Sur la demande reconventionnelle au titre de la procédure abusive
La société coopérative d'intérêt collectif d'HLM LE TOIT FOREZIEN doit prouver un abus de procédure, son préjudice tant en son existence qu'en son montant et un lien de causalité. Or, l'intimée s'est dispensée dans ses conclusions de la moindre démonstration spécifique sur son appel incident.
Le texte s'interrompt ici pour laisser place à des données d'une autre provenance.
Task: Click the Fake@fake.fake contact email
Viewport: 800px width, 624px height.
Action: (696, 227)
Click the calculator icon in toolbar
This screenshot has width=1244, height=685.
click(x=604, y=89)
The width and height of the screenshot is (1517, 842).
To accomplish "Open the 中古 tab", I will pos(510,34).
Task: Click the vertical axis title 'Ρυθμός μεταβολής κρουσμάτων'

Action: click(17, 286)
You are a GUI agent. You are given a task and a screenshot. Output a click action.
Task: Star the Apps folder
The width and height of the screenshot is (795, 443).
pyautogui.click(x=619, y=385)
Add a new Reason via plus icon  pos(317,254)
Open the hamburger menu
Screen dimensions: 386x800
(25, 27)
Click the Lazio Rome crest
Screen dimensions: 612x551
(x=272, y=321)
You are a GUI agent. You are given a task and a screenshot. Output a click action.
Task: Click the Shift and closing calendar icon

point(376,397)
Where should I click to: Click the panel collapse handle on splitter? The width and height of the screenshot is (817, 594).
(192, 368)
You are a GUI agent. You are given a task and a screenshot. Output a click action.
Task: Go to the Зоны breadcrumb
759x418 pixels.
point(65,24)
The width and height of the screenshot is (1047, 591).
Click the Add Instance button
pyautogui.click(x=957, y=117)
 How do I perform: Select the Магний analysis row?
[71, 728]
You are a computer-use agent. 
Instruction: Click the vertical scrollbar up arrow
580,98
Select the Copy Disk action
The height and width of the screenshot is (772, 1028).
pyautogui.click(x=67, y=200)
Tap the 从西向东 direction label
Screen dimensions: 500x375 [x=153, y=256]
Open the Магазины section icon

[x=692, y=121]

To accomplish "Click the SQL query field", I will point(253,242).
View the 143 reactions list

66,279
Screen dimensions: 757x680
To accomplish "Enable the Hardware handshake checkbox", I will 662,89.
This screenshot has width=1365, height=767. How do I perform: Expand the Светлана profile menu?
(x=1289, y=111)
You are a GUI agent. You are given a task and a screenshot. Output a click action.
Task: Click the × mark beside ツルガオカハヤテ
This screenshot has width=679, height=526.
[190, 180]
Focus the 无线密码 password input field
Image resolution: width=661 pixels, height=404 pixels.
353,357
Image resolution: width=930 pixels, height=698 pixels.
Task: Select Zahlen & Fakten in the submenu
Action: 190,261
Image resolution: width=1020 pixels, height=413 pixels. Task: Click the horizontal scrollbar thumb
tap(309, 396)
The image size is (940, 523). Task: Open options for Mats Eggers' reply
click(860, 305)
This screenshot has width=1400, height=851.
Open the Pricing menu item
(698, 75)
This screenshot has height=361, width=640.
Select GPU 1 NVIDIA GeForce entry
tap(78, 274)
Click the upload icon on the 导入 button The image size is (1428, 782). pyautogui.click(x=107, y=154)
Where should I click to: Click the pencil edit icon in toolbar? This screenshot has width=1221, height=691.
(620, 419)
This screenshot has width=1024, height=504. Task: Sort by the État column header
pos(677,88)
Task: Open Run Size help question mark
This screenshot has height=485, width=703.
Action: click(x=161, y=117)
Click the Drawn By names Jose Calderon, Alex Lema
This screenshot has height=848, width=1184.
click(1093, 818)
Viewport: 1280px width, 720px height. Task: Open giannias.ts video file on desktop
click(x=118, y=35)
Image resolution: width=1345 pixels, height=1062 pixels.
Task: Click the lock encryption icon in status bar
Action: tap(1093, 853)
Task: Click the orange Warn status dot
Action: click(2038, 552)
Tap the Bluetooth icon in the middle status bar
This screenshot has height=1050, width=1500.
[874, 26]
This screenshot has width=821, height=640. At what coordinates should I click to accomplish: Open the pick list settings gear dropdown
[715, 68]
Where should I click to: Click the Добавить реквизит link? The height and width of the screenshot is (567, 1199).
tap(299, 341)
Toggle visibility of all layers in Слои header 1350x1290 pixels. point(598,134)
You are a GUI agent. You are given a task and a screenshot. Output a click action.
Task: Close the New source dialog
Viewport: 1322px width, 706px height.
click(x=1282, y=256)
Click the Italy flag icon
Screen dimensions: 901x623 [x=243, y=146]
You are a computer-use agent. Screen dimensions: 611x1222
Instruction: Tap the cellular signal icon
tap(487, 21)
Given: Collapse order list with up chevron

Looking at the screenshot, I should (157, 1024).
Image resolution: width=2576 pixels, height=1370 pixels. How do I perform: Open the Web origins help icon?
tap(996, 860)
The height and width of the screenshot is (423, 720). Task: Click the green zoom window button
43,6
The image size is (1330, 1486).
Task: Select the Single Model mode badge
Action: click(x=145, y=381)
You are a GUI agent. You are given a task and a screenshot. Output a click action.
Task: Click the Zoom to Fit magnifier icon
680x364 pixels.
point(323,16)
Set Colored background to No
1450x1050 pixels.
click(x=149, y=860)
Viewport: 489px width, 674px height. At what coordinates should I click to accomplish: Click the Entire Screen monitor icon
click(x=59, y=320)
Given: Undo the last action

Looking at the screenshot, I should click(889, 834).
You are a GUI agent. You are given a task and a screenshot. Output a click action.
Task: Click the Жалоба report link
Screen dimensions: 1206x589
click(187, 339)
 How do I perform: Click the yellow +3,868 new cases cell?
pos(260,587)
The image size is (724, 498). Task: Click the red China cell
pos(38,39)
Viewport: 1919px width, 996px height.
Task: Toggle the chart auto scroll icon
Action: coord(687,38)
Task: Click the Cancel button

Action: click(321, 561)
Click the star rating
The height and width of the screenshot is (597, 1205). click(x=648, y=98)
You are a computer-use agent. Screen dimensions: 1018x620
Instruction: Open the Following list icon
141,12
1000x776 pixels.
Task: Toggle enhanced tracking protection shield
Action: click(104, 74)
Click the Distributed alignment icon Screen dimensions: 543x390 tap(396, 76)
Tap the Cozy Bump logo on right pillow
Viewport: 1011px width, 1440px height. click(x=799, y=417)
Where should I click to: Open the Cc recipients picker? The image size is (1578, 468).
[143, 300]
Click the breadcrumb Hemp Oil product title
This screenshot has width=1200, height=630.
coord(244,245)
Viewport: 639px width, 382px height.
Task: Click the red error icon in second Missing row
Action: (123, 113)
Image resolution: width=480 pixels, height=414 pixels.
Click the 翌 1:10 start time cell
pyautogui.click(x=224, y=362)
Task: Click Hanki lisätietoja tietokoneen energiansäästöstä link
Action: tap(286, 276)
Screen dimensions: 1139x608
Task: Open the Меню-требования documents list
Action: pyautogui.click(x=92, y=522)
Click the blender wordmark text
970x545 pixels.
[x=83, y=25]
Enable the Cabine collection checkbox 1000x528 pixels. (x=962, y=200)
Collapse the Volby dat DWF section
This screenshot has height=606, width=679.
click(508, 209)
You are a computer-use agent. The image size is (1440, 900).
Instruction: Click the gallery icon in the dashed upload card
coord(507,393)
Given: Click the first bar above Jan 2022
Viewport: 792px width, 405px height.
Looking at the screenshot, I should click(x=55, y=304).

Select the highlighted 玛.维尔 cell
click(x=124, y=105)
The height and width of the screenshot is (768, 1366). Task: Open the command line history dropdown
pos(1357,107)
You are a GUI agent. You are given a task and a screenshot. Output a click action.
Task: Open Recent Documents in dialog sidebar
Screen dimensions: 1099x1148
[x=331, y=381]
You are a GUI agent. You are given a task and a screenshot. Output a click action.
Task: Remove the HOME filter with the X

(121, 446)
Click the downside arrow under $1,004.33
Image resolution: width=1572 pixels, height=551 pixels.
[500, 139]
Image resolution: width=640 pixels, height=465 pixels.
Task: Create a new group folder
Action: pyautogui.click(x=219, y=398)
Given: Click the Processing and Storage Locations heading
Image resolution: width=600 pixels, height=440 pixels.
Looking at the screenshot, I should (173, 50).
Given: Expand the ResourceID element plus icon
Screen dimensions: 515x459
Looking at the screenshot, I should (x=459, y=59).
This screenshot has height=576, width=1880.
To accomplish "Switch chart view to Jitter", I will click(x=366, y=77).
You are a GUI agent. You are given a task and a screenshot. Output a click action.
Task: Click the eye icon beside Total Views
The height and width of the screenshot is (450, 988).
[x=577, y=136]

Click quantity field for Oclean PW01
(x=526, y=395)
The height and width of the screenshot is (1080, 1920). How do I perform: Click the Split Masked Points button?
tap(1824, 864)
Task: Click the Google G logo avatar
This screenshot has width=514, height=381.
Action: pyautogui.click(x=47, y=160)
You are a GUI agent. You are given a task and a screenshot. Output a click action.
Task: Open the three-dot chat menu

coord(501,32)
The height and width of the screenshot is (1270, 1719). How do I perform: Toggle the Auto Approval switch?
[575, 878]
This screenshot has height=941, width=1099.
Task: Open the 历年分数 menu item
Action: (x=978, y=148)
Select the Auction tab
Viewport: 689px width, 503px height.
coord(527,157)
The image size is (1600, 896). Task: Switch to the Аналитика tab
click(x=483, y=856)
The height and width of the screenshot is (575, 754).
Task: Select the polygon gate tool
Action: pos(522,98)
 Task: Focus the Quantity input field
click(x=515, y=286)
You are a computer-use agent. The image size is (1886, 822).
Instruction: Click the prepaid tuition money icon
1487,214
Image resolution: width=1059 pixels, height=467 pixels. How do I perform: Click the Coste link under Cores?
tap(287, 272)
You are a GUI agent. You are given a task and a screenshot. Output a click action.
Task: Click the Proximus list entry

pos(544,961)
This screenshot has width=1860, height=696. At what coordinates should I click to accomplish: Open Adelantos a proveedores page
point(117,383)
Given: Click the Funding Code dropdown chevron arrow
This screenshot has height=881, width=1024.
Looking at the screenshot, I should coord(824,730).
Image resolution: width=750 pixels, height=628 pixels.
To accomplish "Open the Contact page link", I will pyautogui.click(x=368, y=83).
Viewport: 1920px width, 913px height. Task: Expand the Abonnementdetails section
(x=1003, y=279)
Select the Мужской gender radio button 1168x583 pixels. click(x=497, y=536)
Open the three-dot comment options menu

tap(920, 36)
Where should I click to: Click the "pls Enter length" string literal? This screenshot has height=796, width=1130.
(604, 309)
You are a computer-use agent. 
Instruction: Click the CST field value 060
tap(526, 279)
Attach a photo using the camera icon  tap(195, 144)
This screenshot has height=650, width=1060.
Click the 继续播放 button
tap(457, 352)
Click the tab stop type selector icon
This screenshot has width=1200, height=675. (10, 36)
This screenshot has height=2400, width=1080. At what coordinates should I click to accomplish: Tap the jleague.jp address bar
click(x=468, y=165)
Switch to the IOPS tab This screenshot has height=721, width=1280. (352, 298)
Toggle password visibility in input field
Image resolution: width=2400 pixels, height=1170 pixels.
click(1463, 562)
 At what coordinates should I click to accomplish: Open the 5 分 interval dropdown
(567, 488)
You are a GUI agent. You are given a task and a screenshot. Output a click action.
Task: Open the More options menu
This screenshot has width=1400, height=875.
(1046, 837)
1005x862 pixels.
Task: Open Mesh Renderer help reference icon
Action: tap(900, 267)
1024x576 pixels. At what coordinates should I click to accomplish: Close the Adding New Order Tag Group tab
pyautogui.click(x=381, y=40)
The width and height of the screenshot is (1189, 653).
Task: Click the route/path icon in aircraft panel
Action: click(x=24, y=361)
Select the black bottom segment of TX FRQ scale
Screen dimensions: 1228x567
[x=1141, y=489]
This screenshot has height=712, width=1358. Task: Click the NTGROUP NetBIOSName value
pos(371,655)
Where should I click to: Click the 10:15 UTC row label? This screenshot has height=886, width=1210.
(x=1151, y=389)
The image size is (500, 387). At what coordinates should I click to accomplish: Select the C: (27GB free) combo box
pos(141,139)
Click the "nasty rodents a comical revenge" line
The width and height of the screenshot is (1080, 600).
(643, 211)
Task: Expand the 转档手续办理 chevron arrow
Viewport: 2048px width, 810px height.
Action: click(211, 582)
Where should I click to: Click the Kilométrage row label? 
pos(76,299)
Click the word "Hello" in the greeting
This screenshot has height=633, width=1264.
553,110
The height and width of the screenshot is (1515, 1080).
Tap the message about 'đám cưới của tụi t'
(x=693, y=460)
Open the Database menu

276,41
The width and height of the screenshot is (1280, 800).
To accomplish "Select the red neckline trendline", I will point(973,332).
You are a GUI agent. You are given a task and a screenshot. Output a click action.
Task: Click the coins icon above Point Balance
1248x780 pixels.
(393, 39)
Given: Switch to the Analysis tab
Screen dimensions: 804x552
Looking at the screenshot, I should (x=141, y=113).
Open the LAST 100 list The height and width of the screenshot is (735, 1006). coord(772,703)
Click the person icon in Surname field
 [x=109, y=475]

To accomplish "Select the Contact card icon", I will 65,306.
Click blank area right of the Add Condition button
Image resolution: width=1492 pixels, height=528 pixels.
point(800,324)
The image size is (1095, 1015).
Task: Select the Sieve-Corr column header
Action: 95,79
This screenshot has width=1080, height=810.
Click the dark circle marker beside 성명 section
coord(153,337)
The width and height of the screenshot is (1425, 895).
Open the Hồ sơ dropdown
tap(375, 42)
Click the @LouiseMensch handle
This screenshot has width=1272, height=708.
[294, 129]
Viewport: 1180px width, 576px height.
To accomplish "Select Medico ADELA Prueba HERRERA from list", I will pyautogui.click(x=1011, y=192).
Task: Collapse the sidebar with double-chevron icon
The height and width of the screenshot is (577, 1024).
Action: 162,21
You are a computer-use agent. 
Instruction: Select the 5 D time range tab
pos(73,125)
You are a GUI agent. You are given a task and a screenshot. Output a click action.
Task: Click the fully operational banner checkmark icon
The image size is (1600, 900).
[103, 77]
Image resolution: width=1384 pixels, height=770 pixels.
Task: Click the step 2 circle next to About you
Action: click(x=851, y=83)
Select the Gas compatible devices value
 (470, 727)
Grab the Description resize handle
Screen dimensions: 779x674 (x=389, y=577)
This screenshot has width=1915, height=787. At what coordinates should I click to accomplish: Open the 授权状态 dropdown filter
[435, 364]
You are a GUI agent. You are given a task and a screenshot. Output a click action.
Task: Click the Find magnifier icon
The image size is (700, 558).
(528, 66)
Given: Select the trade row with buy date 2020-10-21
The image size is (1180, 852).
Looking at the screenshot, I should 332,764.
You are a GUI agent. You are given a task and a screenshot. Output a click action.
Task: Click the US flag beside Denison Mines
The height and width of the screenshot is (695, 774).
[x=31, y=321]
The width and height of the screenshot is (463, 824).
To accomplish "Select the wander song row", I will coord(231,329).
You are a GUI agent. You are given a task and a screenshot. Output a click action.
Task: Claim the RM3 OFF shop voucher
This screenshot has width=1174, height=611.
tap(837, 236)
Par ailleurs, elle saurait se contenter de sa pièce 16 pour montrer un abus de la part des [J] [F] dans la mesure où ce tableau, constitué par l'intimée elle-même, est sybillin, ne prouve pas que ce sont les locataires qui ont sollicité une intervention à propos de cafards dans leur ancien logement, ni que cette demande a eu lieu le 18 août 2015 d'autant qu'il n'est joint ni état des lieux de sortie ni bon de commande d'une intervention effective pour désinsectiser ce logement précédent.
Il n'est donc pas établi un abus de procédure puisqu'il n'est pas prouvé que les locataires savaient qu'ils venaient de quitter un logement infesté de cafards en les important dans leur nouvel appartement et qu'ils ont néanmoins agi en justice de mauvaise foi.
Par ailleurs, le bailleur se contente de demander une somme de 2 000 euros de dommages et intérêts sans expliquer en quoi cette somme réparerait un préjudice distinct des frais d'avocat pour suivre cette procédure.
En conséquence, la Cour rejette la demande indemnitaire au titre d'un abus de procédure formulée par la société coopérative d'intérêt collectif d'HLM LE TOIT FOREZIEN à l'encontre des époux [J] [F].
Sur les demandes accessoires
Les parties succombant chacune partiellement en leurs demandes respectives, la Cour dit que chaque partie doit conserver ses dépens d'appel.
En revanche, la Cour maintient la condamnation des époux [J] [F] aux dépens de première instance lesquels ont seuls succombé.
En équité, la Cour confirme la condamnation de première instance au titre des frais irrépétibles.
En revanche, à hauteur d'appel, chaque partie succombant partiellement en ses demandes, les parties doivent supporter leurs propres frais irrépétibles et leurs demandes à ce titre sont rejetées.
PAR CES MOTIFS
La Cour,
confirme le jugement déféré en toutes ses dispositions,
y ajoutant,
déboute la société coopérative d'intérêt collectif d'HLM LE TOIT FOREZIEN de sa demande reconventionnelle pour procédure abusive,
laisse à chaque partie le montant de ses frais irrépétibles et des dépens à hauteur d'appel,
déboute corrélativement chaque partie de ses demandes au titre des frais irrépétibles et des dépens d'appel à hauteur d'appel.